C’est le monde à l’envers, diront les critiques du « Big Pharma »: plutôt que de saluer un gouvernement qui leur verse des milliards pour lancer un vaccin contre le coronavirus le plus vite possible, neuf grandes compagnies ont senti le besoin de publier une lettre commune mardi, où elles s’engagent à ne pas mettre de l’avant un vaccin contre la Covid qui n’aurait pas été évalué jusqu’au bout.
La lettre s’inscrit dans un contexte où plusieurs craignent que la Maison-Blanche ne soit en train de mettre beaucoup de pression pour avoir un vaccin prêt à distribuer avant l’élection du 3 novembre. Parallèlement, le vaccin s’est bel et bien invité dans l’élection, le président Trump ne cessant d’assurer — sans avancer de faits solides — qu’il pourrait être prêt dès octobre. Et pendant ce temps, des sondages révèlent une incertitude de la population américaine qui dépasse les lignes des partis: selon un sondage récent, 82% des démocrates et 72% des républicains « craignent » que l’approbation d’un tel vaccin ne soit guidée davantage par la politique que par la science.
Les signataires font référence à cette inquiétude, disant espérer que leur entente « aidera à rassurer le public quant à la rigueur du processus scientifique et réglementaire par lequel le vaccin sera évalué et pourrait éventuellement être approuvé ».
Parmi les neuf compagnies, on en trouve quatre dont les vaccins candidats ont commencé ces dernières semaines l’ultime phase III des essais cliniques — c’est-à-dire lorsque le vaccin commence à être testé sur des milliers de personnes. Rien n’assure toutefois que ces essais pourraient être concluants dès octobre et même s’ils l’étaient, rien n’assure que l’agence américaine responsable d’approuver les médicaments (la FDA) pourrait faire passer le vaccin aussi vite à travers son processus d’évaluation. Toutefois, deux incidents ces derniers mois ont laissé craindre que la FDA ne soit perméable à l’ingérence politique: lorsqu’elle a approuvé l’usage de l’hydroxychloroquine en mai (puis a retiré cette autorisation d’urgence), et lorsqu’elle a approuvé l’usage du plasma sanguin le 23 août — dans les deux cas, des produits vigoureusement défendus par le président.

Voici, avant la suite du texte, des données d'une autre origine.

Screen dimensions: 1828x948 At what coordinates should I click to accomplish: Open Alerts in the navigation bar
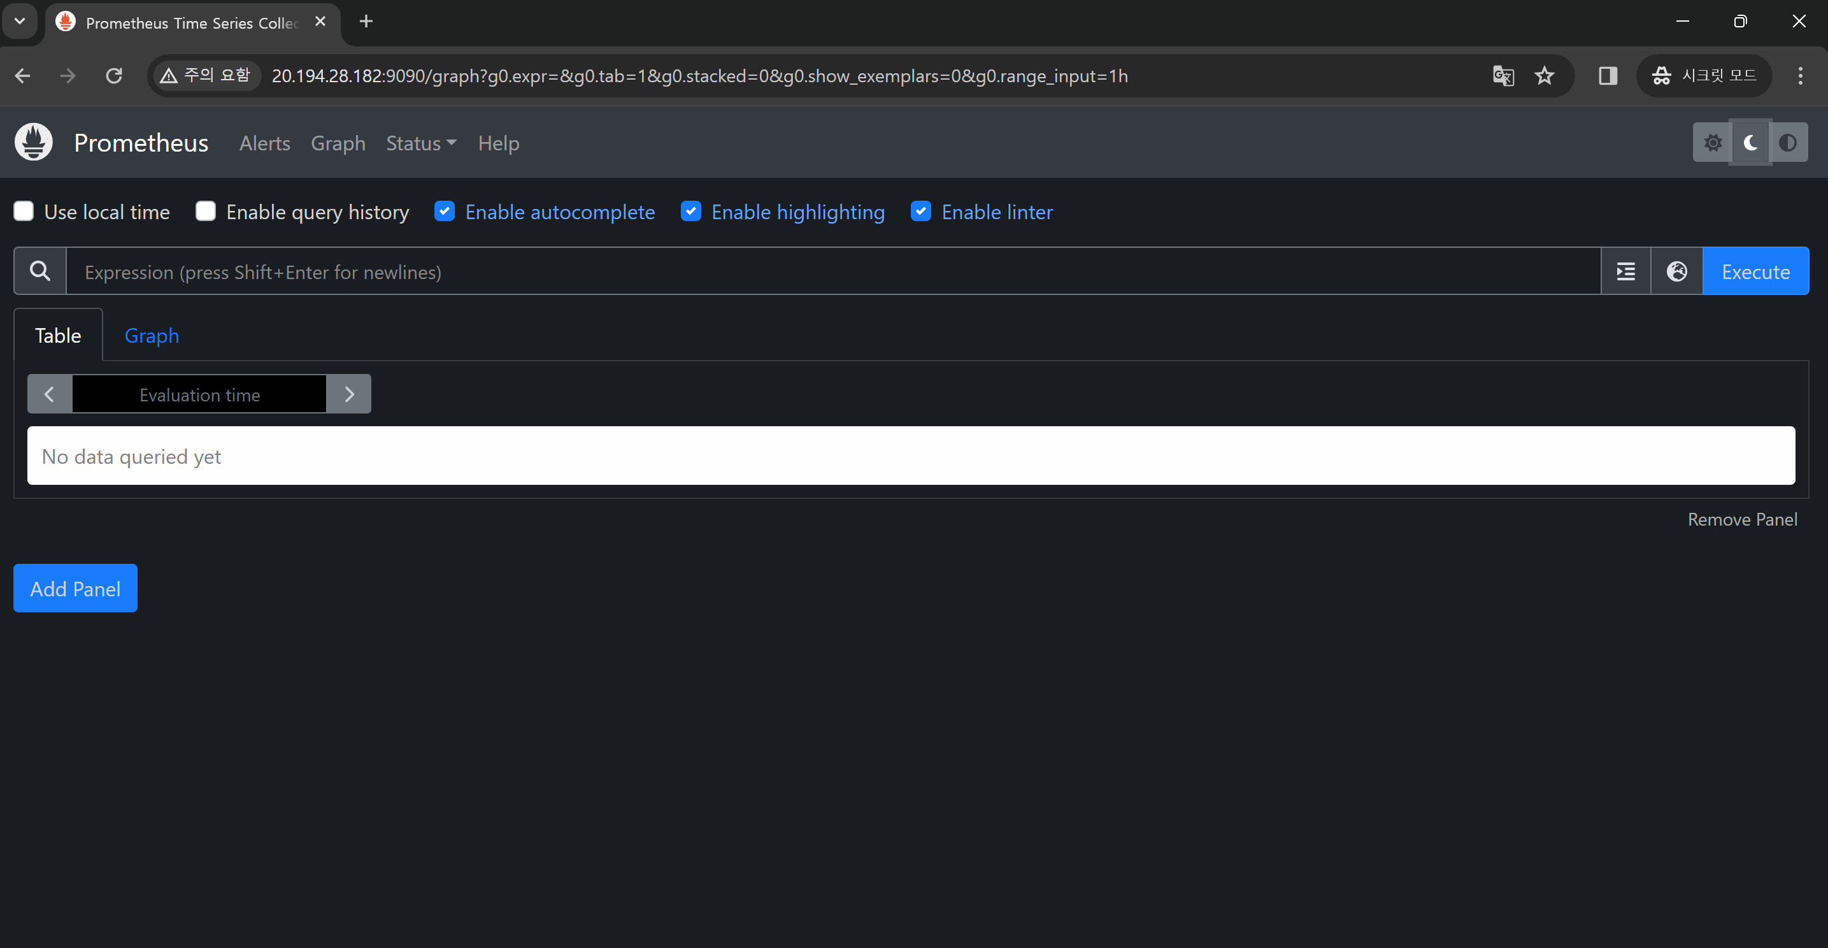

Par ailleurs, un des tests de phase III, celui de la compagnie AstraZeneca, a été temporairement suspendu cette semaine, lorsqu’un des patients a développé des effets secondaires « inattendus ». Mercredi, il était révélé qu’il s’agissait d’une Britannique, qui avait subi des problèmes neurologiques, et qui avait déjà pu quitter l’hôpital. Un tel événement n’est pas anormal dans tout essai clinique de phase III, mais les scientifiques interrogés dans la foulée soulignent tous que cela accentue davantage les risques d’un processus d’approbation qui court-circuiterait les étapes.